Level 2 – Product evaluation: Does the product facilitate meaningful interactions?
Level 3 – User evaluation: Does the product positively support users’ thoughts, feelings, and actions?
Level 4 – Impact evaluation: Does access to the product improve human development outcomes?
Each level addresses a different aspect of AI evaluation, engaging distinct tasks and stakeholders (see figure). In our work with eight nonprofits through the AI4GD accelerator, we’re already seeing how this approach helps teams evaluate their AI systems – by focusing on what’s both technically possible and socially valuable.
What You’ll Find in the Playbook
We have aimed to balance top-down guidance with bottom-up perspectives, including practical insights from the organizations in our accelerator. The playbook reflects what we’ve learned so far, including:
Actionable methods for AI evaluation across all four levels (model, product, user, and impact)
Step-by-step guides for building out your digital infrastructure, from user funnels (mapping how users move through your product) to ETL pipelines (systems for extracting, transforming, and loading data)
Practical principles for cross-functional collaboration
Repeatable motions to make this evaluation approach an integral part of product development
While technical, the playbook is high-level – but we’re also in the process of building practical tools to help social sector organizations implement this approach.

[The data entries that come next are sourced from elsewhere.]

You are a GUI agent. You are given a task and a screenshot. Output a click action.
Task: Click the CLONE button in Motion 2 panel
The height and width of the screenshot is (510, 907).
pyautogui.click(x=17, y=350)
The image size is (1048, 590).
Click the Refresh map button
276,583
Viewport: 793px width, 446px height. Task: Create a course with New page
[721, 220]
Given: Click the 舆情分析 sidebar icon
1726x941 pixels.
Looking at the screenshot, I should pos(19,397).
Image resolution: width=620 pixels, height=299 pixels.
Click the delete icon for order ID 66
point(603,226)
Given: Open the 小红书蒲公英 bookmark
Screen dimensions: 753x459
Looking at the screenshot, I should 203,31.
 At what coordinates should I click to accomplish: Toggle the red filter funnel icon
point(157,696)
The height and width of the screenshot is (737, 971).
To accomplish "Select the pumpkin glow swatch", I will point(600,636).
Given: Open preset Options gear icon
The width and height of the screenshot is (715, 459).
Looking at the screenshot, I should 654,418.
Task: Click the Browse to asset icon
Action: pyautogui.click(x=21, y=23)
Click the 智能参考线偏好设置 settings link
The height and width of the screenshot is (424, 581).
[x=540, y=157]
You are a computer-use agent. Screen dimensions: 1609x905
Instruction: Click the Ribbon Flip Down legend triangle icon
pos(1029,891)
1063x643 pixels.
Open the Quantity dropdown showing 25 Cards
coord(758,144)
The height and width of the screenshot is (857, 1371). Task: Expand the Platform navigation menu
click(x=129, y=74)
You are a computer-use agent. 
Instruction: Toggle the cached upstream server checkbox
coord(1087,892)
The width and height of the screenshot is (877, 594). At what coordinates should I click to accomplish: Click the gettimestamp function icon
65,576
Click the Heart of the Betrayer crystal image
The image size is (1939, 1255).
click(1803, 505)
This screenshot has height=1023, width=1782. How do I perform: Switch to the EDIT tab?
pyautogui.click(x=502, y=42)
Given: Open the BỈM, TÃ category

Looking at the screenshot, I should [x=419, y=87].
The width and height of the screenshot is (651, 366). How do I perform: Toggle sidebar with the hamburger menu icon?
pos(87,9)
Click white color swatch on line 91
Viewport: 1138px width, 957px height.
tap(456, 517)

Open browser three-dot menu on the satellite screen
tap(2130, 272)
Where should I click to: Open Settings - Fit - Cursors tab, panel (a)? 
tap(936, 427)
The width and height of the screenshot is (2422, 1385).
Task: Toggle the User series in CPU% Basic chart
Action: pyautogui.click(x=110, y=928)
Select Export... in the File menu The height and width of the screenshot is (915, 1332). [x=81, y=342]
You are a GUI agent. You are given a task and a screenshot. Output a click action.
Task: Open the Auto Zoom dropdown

We recently released Evidential, an experiments automation platform co-developed with Rocket Learning and IDInsight. We’re also developing a unified AI evaluation platform with Project Tech4Dev, which will help teams log changes, monitor performance, and make evidence-based decisions about AI product management.
Why It Matters
The social sector has a chance to lead the development of responsible AI. But this requires aligning diverse stakeholders – from engineers, product managers, and behavioral researchers to funders and policymakers – around a shared evaluation language. This living playbook is our first contribution to that effort.
We’re launching it now – not because it’s finished, but because we’re confident that it’s already working. It’s helping our nonprofit partners design better tools, ask sharper questions, and drive measurable impact. We’ll continue developing the playbook with input from our partners in global development, tech, and academia – we look forward to sharing and learning from this growing community
Resources
📘 Explore the Living Playbook on our website or download the [PDF].
Share your thoughts: We’d love your feedback through this Feedback Form, or self-nominate yourself as a contributor if you're interested in collaborating and open-sourcing your knowledge and work on AI evaluation.





Great post -- I agree with the eval framework levels: Models, Products, Users, Impacts.
What I'll add is that each level of eval is orders of magnitude harder and more expensive to measure. Anyone can (and should!) continuously evaluate model outputs for their use cases. On the other end of the spectrum, end impacts on users necessarily has more noise and is much further downstream. So you need high volumes to get your signal-to-noise right, and you need to collect data on relevant outcomes, like blood pressure control, depending on the context.
The other thing that is important to keep in mind is that this field is moving so quickly, and orgs should be highly agile about their approaches here -- constantly refining both prompts, as well as input and context data. Because those changes are constantly happening, you need to continuously re-evaluate the various levels. If you've changed a prompt to solve a downstream problem, you need to re-run evaluations at the model output level to make sure you haven't introduced new problems in performance.
Continuous eval across multiple levels is needed, but resource intensive to do.